The urban development expert said that over the years, major cities in the developed world had shifted their focus from making things easier for car-users to improving their mass transport systems, luring car-owners to using the improved public transport, particularly during rush hours.

He said that in most road accidents in the developed world more motorists died than pedestrians, whereas in developing world cities it was vice versa and more pedestrians died than motorists.

Giving an example of the Colombian capital, Mr Londono said he had introduced the Bus Rapid Transit (BRT) system with specified bus ways, specially-built bus stations etc, which had solved the transport problem. As it saved time and was comfortable, many car-owners also used it.

He said he also introduced taxes, including parking fees, for the use of cars, and it not only eased traffic congestion on roads but it was environment- friendly also. Car-free roads were introduced to increase the pedestrian areas in city centres. Cycling was encouraged by building special cycling paths, he said.

He said the transport policy of a city should be to use fewer cars, but in developing world cities more highways, signal-free corridors, etc were built for the convenience of car-owners at the cost of pedestrians. If the paucity of space demanded construction of elevated roads, these should be used by buses than cars, which are used by fewer people.

He stressed that the BRT system was less expensive than the subway or underground trains and buses running on roads being flexible could serve more areas than the trains that have a limited access. He said there should be one transport authority to operate the buses, collect fares and to manage the infrastructure.

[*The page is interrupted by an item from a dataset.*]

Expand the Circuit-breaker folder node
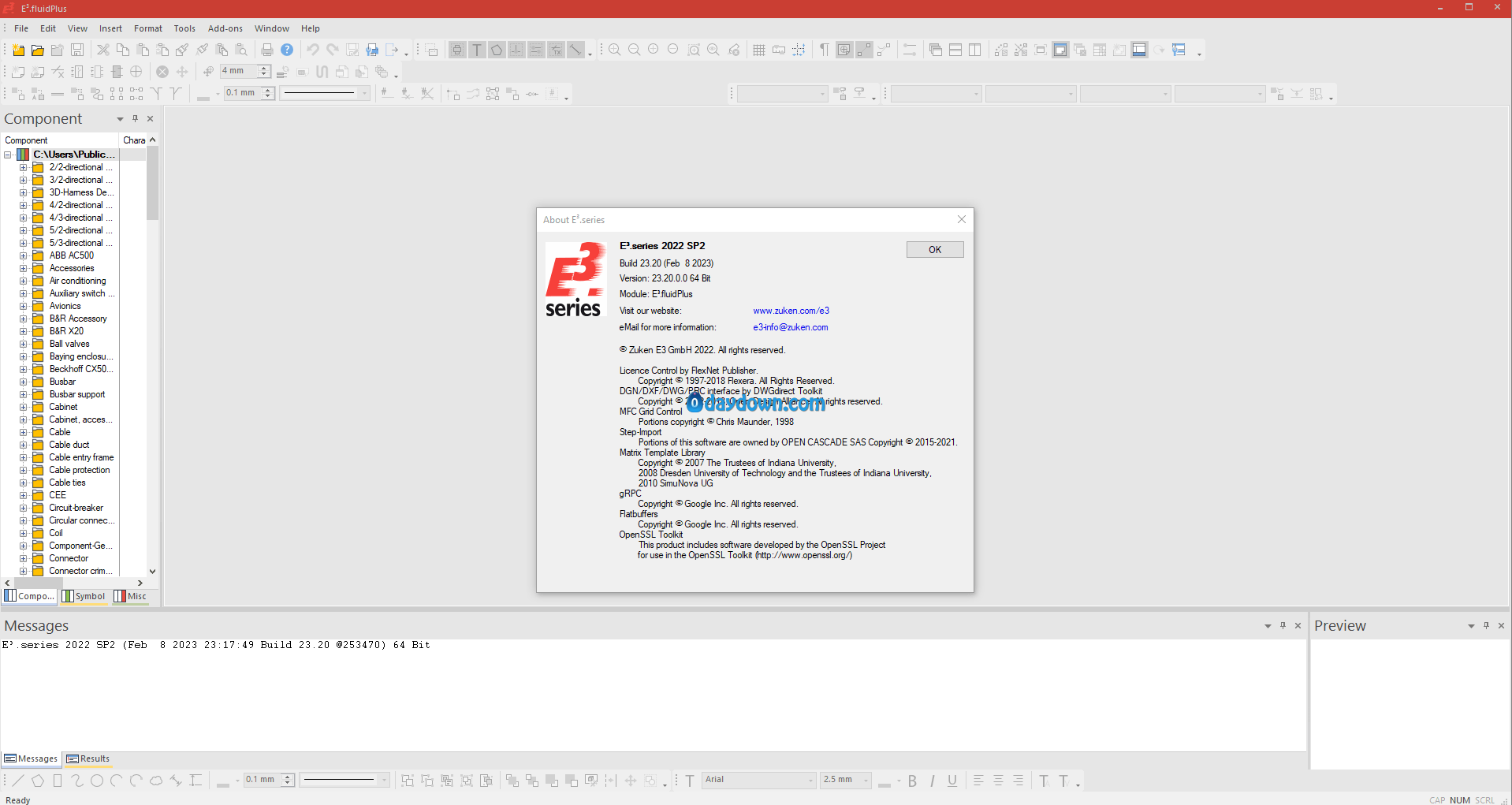1512x805 pixels. coord(24,508)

Tickets should be valid for all BRT buses, which could be owned by different companies paid by the authority under a formula. In this way, the buses – which raced with one another to pick up passengers and stopped in the middle of the road affecting the traffic flow -- would pick up and drop passengers at designated stops only and they would not be bothered if the bus was full of passengers or empty, as they would be paid by the authority.

Mr Londono said the city should have ground-plus-three to -four floor buildings with wide footpaths, cycling tracks, bus paths, parks and playgrounds. Speaking about various parks in European cities, he said these had in fact been gardens of the monarchs and the elite and were taken from them by democratic governments for the use of the public.

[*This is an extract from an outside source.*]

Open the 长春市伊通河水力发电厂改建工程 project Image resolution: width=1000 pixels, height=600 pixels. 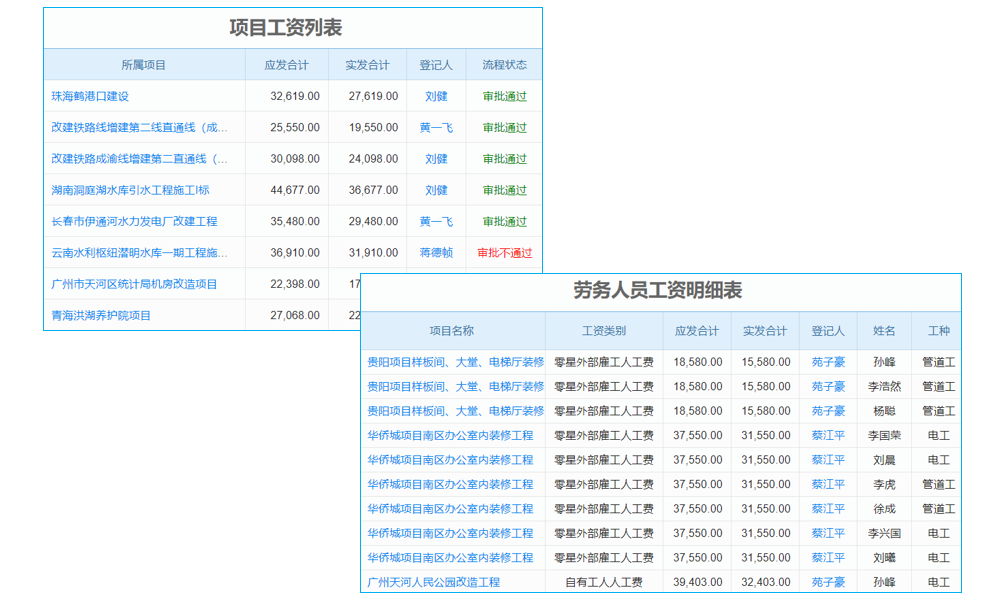(x=135, y=221)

He also suggested that if parks and open spaces were fewer in number, the elite clubs, receiving government subsidies but serving a select group of people, in the centre of a city be taken over by the government and declared open to the public. Elite groups could be given land outside the city.

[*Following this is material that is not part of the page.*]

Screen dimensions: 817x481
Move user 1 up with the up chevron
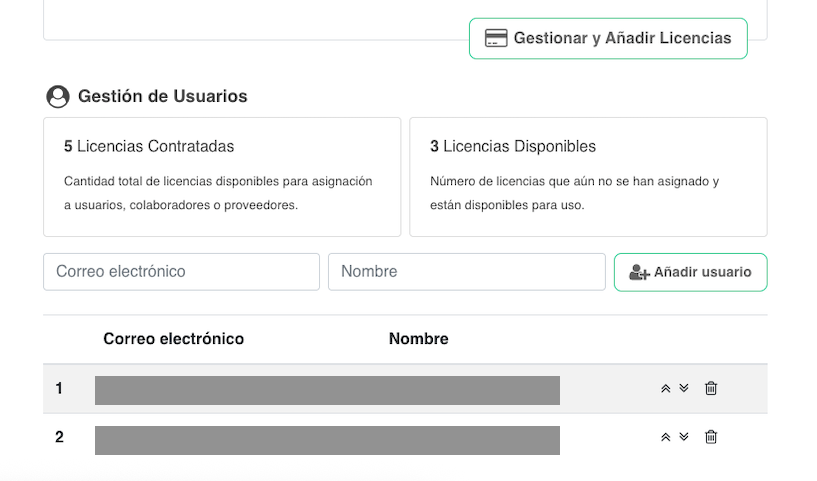[x=666, y=389]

Stressing free access of the public to waterfronts, he cited that the Paris city government put sand on a highway along the Seine to convert it into a beach on certain days in summer so that the Parisians could have the feeling of visiting a beach.

Pointing out that the people needed to walk as birds needed to fly, he said that with the availability of more open spaces, parks, footpaths, etc, people would be in contact with nature and a feeling of equality would emerge among them, and they would feel less stressed.

Oscar Edmundo Diaz of the Institute for Transportation and Development Policy, Malik Zaheer of the CDGK and others also spoke.